● Written exercise 1
Set down, word for word, the passage on the Canadian Women's March Committee from "The Canadian Women's March" to "list is attached.".

● Excerpt to read

[start]

History: Introduction

The Canadian Women's March Committee (CWMC) was borne out of several ad-hoc gathering of representatives from a variety of national organizations during the fall of 1998. Formal meetings of this committee began in January of 1999, and have continued on a regular basis since then. Currently, the CWMC is comprised of 35 women representing 24 national organizations that work directly on issues pertaining to women's equality, justice and rights. A complete committee list is attached.

Wanting to see Canadian women participate in the World March of Women 2000 in a significant and meaningful way, the CWMC is committed to bridging geographic and organizational gaps within the Canadian women's movement in order to generate as broad a participation base as possible. The CWMC will work actively with individuals and groups across Canada to develop and present a set of demands to the federal government pertaining to the overarching themes of poverty and violence, while also linking Canadian women to the international activities of the March, including the global support card campaign.

[end]

● Written exercise 2
Reproduce only the records from the line with "Click the ListGPT magnifier icon" to the line with "point(256,494)", both included, keeping the requests, and multiply each coordinate in the answers by 1.4, rounding to whole numbers with halves rounded up.

● Provided entries
[start]

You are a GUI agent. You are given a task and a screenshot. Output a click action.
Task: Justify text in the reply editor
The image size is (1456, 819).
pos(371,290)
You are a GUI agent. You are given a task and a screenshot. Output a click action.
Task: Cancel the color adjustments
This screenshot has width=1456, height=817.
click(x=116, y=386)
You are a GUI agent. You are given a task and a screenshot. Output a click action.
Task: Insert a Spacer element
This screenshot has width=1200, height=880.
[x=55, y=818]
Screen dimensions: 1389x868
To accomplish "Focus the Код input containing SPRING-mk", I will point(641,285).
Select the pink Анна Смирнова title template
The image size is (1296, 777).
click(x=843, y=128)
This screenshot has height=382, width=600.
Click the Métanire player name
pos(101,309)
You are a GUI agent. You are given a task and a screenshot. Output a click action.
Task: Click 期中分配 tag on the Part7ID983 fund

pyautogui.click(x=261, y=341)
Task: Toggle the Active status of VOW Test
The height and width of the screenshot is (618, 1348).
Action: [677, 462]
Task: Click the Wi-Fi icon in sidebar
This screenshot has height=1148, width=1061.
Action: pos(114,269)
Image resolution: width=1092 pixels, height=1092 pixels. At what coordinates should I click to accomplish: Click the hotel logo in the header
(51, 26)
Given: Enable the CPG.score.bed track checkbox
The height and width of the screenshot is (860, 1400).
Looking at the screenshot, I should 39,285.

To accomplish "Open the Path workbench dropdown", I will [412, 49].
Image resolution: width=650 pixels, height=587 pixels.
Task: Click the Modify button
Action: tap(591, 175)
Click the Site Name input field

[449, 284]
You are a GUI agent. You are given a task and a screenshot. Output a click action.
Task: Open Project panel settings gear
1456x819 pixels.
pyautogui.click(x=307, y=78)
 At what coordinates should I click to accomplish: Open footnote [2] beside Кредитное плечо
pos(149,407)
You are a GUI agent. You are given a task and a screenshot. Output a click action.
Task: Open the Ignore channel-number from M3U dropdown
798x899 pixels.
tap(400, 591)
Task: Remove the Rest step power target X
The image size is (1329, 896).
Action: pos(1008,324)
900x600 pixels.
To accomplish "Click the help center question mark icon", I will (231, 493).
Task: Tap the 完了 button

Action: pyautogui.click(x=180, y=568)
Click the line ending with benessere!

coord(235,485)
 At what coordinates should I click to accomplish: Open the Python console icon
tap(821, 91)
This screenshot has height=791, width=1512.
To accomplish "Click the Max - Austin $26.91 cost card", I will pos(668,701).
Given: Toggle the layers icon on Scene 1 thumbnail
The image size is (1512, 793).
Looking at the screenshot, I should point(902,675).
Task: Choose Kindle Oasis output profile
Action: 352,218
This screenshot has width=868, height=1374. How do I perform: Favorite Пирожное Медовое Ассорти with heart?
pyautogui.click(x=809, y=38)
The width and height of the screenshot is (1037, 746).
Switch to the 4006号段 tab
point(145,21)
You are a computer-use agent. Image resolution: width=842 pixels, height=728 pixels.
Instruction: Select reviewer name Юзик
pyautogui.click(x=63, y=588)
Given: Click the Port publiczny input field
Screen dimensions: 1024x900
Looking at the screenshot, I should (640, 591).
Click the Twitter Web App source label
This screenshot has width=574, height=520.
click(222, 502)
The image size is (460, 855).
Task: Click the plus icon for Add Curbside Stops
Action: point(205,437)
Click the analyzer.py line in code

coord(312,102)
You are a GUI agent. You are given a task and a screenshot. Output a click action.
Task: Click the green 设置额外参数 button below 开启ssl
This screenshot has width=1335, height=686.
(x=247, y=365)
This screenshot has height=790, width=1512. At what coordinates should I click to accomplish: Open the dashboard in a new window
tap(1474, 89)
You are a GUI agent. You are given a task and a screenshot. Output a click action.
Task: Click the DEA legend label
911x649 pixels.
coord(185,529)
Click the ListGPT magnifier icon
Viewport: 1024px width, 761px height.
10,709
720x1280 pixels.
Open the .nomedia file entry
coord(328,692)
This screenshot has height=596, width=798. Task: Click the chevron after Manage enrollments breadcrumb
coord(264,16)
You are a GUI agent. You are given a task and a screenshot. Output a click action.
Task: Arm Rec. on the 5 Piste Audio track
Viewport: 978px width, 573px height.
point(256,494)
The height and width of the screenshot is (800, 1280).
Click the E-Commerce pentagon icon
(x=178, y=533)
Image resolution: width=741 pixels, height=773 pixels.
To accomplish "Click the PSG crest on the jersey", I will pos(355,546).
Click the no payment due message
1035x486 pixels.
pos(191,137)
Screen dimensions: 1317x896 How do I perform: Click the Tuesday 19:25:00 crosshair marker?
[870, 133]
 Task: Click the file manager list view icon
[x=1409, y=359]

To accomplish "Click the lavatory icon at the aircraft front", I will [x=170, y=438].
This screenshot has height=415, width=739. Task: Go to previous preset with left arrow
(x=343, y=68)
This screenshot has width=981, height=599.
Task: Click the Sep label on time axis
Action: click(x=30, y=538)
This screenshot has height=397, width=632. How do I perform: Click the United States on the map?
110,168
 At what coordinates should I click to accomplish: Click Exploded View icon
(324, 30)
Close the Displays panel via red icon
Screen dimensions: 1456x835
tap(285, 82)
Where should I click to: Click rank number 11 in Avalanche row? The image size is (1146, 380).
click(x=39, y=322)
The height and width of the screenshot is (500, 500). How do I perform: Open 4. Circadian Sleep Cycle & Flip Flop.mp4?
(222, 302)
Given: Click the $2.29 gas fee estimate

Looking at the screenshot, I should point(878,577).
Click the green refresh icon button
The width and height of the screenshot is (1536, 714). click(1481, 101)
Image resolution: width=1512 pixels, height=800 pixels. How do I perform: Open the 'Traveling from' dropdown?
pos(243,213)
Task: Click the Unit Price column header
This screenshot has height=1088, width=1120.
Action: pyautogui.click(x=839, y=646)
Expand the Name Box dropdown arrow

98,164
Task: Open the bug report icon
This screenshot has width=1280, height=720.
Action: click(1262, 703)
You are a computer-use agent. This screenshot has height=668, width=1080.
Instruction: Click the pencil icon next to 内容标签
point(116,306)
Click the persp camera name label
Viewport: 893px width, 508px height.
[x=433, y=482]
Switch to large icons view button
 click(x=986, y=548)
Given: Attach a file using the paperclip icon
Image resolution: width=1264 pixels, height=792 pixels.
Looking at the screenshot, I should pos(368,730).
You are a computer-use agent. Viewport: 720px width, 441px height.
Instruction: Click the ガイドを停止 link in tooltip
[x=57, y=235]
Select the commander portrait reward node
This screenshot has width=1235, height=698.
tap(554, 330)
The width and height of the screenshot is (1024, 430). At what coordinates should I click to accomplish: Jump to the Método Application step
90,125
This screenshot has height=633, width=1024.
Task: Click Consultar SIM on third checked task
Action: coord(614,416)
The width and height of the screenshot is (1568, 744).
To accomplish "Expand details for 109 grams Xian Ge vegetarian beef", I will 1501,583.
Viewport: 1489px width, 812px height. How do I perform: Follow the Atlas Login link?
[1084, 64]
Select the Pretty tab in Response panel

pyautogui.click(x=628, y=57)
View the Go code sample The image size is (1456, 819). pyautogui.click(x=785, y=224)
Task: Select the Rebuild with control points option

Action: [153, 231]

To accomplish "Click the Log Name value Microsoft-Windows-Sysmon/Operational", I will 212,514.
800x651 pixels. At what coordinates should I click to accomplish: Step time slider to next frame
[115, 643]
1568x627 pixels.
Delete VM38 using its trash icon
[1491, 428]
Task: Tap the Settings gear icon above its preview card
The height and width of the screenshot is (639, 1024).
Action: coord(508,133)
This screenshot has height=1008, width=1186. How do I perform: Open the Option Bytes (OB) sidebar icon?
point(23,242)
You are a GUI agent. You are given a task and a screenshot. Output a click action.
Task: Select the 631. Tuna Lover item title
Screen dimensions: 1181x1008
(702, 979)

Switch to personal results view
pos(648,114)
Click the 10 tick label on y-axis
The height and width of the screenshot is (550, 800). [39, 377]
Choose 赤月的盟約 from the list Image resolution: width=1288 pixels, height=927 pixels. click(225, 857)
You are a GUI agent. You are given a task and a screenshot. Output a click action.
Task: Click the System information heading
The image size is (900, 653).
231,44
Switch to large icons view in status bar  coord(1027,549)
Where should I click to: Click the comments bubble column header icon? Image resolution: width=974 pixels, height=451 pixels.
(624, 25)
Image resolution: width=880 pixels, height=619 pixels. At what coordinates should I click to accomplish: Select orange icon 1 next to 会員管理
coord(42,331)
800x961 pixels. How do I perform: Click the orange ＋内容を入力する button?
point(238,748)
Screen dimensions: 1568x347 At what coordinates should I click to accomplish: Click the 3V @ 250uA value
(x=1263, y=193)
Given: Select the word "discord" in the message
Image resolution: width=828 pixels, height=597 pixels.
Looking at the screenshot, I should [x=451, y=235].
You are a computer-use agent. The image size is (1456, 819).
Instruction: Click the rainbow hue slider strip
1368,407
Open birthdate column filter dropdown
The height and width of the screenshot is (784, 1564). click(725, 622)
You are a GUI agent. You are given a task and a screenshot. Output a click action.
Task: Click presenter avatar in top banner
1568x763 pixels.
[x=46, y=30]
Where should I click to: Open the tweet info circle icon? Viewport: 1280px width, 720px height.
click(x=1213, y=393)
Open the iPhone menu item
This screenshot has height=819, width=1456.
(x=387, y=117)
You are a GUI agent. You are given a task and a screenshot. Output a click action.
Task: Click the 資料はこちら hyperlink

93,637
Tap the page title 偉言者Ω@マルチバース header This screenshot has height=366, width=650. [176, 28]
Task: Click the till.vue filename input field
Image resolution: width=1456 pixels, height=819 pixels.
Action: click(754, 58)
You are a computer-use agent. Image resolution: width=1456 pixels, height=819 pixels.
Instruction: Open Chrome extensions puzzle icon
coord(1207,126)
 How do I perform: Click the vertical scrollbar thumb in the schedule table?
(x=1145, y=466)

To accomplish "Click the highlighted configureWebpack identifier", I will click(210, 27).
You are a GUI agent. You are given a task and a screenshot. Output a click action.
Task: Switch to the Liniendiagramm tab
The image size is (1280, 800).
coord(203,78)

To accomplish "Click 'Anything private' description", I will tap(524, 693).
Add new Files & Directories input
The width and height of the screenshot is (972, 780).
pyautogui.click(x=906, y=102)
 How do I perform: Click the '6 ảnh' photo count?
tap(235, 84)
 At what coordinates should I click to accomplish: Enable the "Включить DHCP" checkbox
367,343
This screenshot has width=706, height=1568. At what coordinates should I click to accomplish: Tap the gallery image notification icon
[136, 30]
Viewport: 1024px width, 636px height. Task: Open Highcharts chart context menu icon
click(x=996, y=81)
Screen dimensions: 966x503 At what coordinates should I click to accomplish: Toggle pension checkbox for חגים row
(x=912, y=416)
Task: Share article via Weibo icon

[end]

● Expected output 1
The Canadian Women's March Committee (CWMC) was borne out of several ad-hoc gathering of representatives from a variety of national organizations during the fall of 1998. Formal meetings of this committee began in January of 1999, and have continued on a regular basis since then. Currently, the CWMC is comprised of 35 women representing 24 national organizations that work directly on issues pertaining to women's equality, justice and rights. A complete committee list is attached.

● Expected output 2
Click the ListGPT magnifier icon
Viewport: 1024px width, 761px height.
14,993
720x1280 pixels.
Open the .nomedia file entry
coord(459,969)
This screenshot has height=596, width=798. Task: Click the chevron after Manage enrollments breadcrumb
coord(370,22)
You are a GUI agent. You are given a task and a screenshot. Output a click action.
Task: Arm Rec. on the 5 Piste Audio track
Viewport: 978px width, 573px height.
point(358,692)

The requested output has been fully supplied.